Wednesday, January 28, 2009

Women in the Future


To me, one of the most interesting things that Virginia Woolf ensures her reader knows, in "A Room of One's Own," is that for her to provide an absolute truth about women and fiction is an impossibility.  I think this applies to so many other topics as well, and it's smart of her to state that she "can only show how one came to hold whatever opinion one does hold" (4).  What comes to my mind is the way philosophers, at least the ones that I have read in classes, insist that their philosophy is the correct one, and try to make it truth to their readers.  The reason she is so wise is because she realizes that with the time passing, so many things change, including truths: "Even if one could state the value of any one gift at the moment, those values will change; in a century's time very possible they will have changed completely" (40). 

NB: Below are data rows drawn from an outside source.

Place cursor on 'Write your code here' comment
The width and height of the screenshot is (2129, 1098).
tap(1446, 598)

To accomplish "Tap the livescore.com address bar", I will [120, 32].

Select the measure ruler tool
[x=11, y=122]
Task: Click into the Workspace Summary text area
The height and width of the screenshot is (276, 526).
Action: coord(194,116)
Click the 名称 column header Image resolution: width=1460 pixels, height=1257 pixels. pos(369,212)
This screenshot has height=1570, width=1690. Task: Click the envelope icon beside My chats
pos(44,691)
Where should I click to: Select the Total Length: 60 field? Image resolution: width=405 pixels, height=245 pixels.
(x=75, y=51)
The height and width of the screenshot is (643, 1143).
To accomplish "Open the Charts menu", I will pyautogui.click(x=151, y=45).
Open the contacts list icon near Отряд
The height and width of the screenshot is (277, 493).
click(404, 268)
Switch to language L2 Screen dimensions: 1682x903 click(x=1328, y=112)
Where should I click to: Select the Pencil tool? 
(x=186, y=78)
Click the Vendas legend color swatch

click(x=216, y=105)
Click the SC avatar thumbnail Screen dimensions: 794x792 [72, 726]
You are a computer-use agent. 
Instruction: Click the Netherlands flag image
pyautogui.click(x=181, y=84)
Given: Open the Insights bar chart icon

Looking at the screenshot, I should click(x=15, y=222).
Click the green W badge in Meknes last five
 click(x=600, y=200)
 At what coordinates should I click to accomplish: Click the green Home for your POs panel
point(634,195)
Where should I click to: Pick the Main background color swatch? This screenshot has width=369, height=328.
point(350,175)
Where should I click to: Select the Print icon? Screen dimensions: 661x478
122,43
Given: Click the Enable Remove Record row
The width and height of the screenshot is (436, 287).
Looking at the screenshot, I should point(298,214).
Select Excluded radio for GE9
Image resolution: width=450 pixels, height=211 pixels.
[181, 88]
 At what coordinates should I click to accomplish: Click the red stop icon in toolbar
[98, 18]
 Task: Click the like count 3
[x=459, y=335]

This leads to the other thing that struck me about Woolf;  her ability to tell the future for women.  She foresaw that in 100 years, women would be occupying a more powerful role in society, the role that is in her time, reserved for men.  By her estimation, the times have moved even faster than she anticipated.  We still have 19 years to fulfill her prediction that "the nursemaid will heave coal" and "the shopwoman will drive an engine" (40).  If Woolf's prediction came true this fast, it makes me wonder what our society will be like for the relationship between the two sexes in another 100 years. Women are already "soldiers and sailors and engine-drivers and dock labourers" (40), so what is next?